Single by Peking Duk featuring SAFIA

from the EP Songs to Sweat To
- Released: 10 October 2014
- Genre: EDM; indie electronic; electro house; synthpop;
- Length: 3:28
- Label: Vicious Recordings
- Songwriters: Kaelyn Behr; Adam Hyde; Reuben Styles; Ben Woolner-Kirkham;
- Producers: Adam Hyde; Reuben Styles;

Peking Duk singles chronology
| "High" (2014) | "Take Me Over" (2014) | "Say My Name" (2015) |

SAFIA singles chronology
| "You Are the One" (2014) | "Take Me Over" (2014) | "Counting Sheep" (2015) |

Music video
- "Take Me Over" on YouTube

= Take Me Over (Peking Duk song) =

"Take Me Over" is a song by Australian electronic music duo Peking Duk. The song features vocals from SAFIA. It was produced by Adam Hyde and Reuben Styles of Peking Duk. The song was released on 10 October 2014 by Vicious Recordings as the second single from the duo’s debut EP, Songs to Sweat To.

"Take Me Over" reached a peak of number 32 on the New Zealand charts and number 6 on the Australian ARIA Charts, where the song also received a certification of 2× Platinum. The song placed at number 5 on the Triple J Hottest 100, 2014.

==Music video==
A music video to accompany the release of "Take Me Over" was released on YouTube on 19 November 2014.

==Reviews==
Paul McBride from theaureview said; "Peking Duk have dropped another killer electro jam.
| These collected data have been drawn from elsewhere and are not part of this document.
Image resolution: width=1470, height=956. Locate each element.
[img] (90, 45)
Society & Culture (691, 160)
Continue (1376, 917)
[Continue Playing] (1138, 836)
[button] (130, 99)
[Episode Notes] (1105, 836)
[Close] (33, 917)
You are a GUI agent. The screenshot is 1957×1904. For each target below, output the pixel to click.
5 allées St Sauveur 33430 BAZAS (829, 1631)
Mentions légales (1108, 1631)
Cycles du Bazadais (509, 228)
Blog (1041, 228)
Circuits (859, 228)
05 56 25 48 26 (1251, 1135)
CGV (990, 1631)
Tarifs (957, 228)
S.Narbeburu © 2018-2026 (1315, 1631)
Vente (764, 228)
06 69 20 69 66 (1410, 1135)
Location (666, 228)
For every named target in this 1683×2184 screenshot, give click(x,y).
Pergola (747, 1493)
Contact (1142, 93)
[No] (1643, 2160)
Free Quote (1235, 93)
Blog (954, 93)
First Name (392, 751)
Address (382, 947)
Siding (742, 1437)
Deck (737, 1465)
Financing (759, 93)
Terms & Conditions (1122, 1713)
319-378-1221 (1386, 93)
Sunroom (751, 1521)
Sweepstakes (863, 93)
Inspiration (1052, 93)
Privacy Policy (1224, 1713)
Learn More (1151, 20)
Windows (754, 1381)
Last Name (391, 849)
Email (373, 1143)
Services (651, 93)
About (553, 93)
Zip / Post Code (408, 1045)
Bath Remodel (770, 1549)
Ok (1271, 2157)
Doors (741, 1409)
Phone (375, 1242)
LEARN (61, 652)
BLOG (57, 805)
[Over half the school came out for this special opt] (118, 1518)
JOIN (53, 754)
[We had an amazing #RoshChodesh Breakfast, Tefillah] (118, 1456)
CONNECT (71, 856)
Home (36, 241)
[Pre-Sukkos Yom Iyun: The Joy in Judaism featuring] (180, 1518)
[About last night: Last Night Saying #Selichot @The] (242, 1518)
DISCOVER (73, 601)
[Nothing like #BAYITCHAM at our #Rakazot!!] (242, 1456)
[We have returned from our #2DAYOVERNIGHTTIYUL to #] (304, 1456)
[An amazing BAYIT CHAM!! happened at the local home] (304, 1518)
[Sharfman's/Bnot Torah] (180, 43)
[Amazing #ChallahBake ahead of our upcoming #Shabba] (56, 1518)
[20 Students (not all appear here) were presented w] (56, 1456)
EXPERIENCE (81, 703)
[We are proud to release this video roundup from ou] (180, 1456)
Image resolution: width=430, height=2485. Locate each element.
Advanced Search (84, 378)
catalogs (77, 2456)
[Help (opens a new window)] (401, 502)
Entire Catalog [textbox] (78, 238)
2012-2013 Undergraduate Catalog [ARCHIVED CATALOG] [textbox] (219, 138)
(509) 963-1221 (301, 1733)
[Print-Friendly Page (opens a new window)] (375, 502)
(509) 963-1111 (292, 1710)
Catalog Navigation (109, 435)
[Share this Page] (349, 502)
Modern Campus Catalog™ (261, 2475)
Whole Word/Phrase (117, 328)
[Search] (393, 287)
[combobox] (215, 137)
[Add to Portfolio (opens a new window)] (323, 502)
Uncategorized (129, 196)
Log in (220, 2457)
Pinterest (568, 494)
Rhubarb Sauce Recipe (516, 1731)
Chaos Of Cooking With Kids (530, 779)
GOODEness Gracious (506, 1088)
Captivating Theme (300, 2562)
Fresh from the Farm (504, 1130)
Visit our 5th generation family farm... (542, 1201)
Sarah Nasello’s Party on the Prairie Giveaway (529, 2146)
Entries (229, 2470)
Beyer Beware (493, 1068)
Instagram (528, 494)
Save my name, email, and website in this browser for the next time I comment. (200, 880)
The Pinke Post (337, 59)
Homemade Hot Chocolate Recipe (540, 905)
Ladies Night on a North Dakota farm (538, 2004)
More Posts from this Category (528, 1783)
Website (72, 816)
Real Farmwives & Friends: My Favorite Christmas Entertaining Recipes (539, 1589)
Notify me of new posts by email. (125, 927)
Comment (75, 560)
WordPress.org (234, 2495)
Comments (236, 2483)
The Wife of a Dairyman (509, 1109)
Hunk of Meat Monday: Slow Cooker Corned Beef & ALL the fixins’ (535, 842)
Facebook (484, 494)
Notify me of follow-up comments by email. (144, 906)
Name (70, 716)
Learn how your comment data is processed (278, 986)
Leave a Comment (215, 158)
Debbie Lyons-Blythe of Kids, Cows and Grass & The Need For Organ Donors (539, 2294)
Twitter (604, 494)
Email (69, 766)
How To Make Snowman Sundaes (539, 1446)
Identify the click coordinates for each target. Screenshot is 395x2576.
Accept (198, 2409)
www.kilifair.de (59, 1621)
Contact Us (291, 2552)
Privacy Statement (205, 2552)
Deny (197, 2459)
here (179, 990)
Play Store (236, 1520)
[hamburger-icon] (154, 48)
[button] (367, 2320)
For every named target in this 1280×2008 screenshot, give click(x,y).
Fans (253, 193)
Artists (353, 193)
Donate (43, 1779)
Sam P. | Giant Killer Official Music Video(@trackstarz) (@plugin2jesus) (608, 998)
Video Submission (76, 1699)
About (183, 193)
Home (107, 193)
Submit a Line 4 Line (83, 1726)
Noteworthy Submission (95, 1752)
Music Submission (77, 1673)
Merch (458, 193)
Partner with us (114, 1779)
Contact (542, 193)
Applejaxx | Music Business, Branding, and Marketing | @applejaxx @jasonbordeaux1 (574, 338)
Expect 'Take Me Over' to get many thousands of arms up in the air over the summer festival season."

==Remixes==
A remix single was released on 19 December 2014.
1. "Take Me Over" (Just A Gent remix) – 4:59
2. "Take Me Over" (NEUS remix) – 3:55
3. "Take Me Over" (Sonny Fodera remix) – 6:09

==Charts==
===Weekly charts===

| Chart (2014) | Peak position |
|---|---|
| Australia (ARIA) | 6 |
| New Zealand (Recorded Music NZ) | 32 |

===Year-end charts===

| Chart (2014) | Position |
|---|---|
| Australia (ARIA) | 91 |
| Chart (2015) | Position |
| Australia (ARIA) | 90 |

==Certifications==

| Region | Certification | Certified units/sales |
| Australia (ARIA) | 3× Platinum | 210,000^{‡} |
| New Zealand (RMNZ) | 2× Platinum | 60,000^{‡} |
^{‡} Sales+streaming figures based on certification alone.